WHAT NEEDS TO BE DONE: From the line with "Given: Click the" to the end of the data below, restate each line word for word, both ends included, without the pictures.

(Pixel coordinate grounding data)
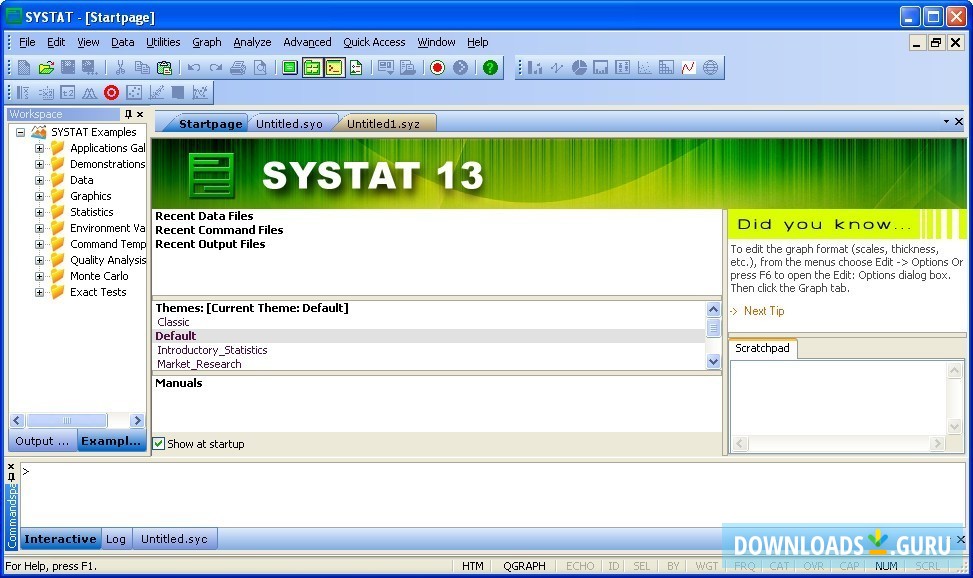Click the Next Tip link
The image size is (973, 578).
pos(763,311)
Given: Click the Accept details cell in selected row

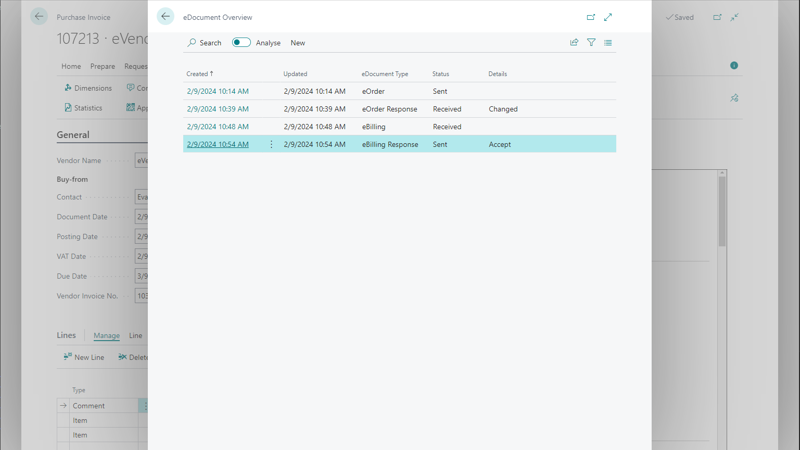Looking at the screenshot, I should point(500,144).
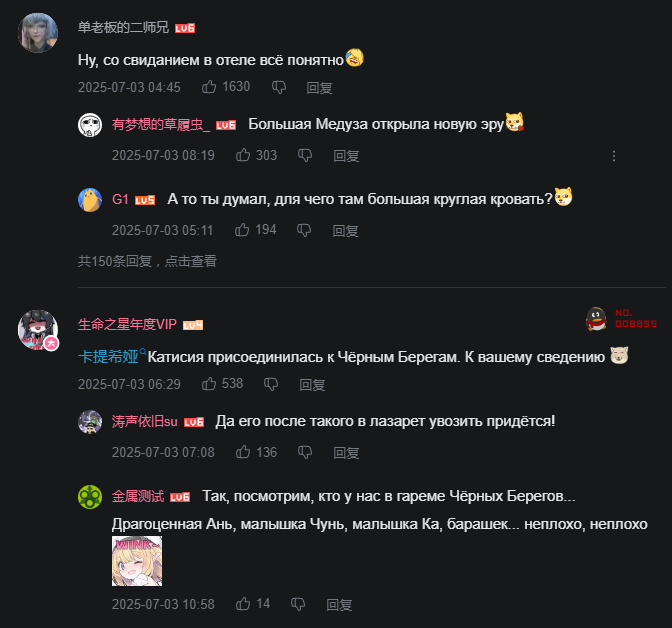The image size is (672, 628).
Task: Open the WINK sticker image thumbnail
Action: [137, 561]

REPLY TO THE EXERCISE:
Given: Click the Accept details cell in selected row

Looking at the screenshot, I should point(500,144).
The image size is (672, 628).
Task: Open the WINK sticker image thumbnail
Action: [137, 561]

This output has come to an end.